I do realize now that I assumed that what I did was going to result in a stack reference to the c-string I was trying to keep alive. Bad assumption, obviously. But I think the point is that there is a simple, reliable mechanism -- addRoot, removeRoot -- that works and the documentation should say that and only that. Walter said this in his 9/25/21 post: "Use GC.addRoot() to keep a reference alive. That's what it's for.
". That's all that's needed. All the rest leads people like me who don't think like a compiler to make the mistake I made.

August 06

On Saturday, 6 August 2022 at 13:40:12 UTC, Don Allen wrote:

>

On Saturday, 6 August 2022 at 02:14:24 UTC, Steven Schveighoffer wrote:

>

On 8/5/22 8:51 PM, Don Allen wrote:

>

And this, from Section 32.2 of the Language Reference Manual:

If pointers to D garbage collector allocated memory are passed to C functions, it's critical to ensure that the memory will not be collected by the garbage collector before the C function is done with it. This is accomplished by:

     Making a copy of the data using core.stdc.stdlib.malloc() and passing the copy instead.
     -->Leaving a pointer to it on the stack (as a parameter or automatic variable), as the garbage collector will scan the stack.<--
     Leaving a pointer to it in the static data segment, as the garbage collector will scan the static data segment.
     Registering the pointer with the garbage collector with the std.gc.addRoot() or std.gc.addRange() calls.

I did what the documentation says and it does not work.

I know, I felt exactly the same way in my post on it:

https://forum.dlang.org/post/sial38$7v0$1@digitalmars.com

I even issued a PR to remove the problematic recommendation:

https://github.com/dlang/dlang.org/pull/3102

But there was pushback to the point where it wasn't worth it. So I closed it.
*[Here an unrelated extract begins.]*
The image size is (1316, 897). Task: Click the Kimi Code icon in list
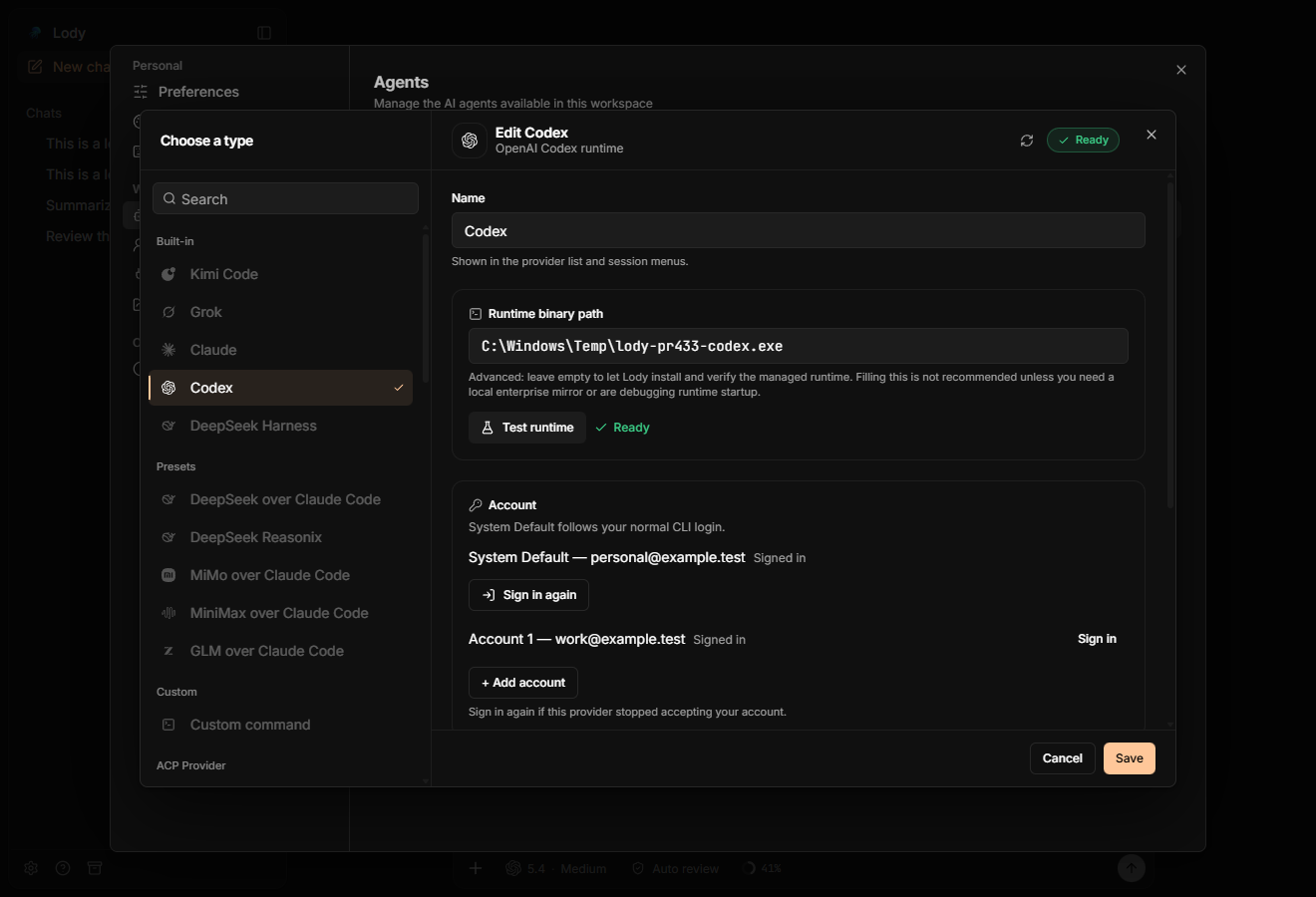(x=168, y=274)
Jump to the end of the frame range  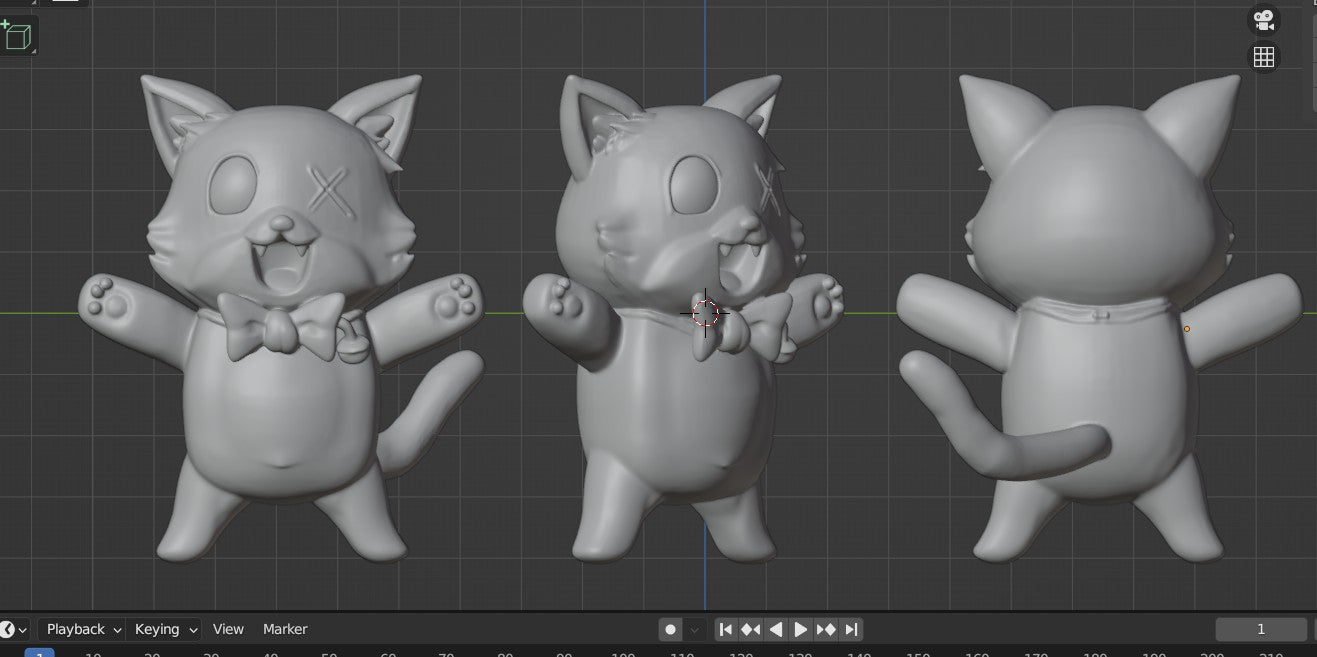point(852,629)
As I said in my previous post, the documentation issue really needs to be addressed.

I do realize now that I assumed that what I did was going to result in a stack reference to the c-string I was trying to keep alive.
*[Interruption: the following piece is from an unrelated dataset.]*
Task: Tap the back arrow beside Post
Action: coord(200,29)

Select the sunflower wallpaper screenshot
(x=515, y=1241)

At the risk of over-doing this, one more thing I want to say in the interest of clarity: the incorrect documentation led me right into this error: "This is accomplished by ..... Leaving a pointer to it on the stack (as a parameter or automatic variable), as the garbage collector will scan
the stack."

I've fixed my code using addRoot/removeRoot and so far it seems to work.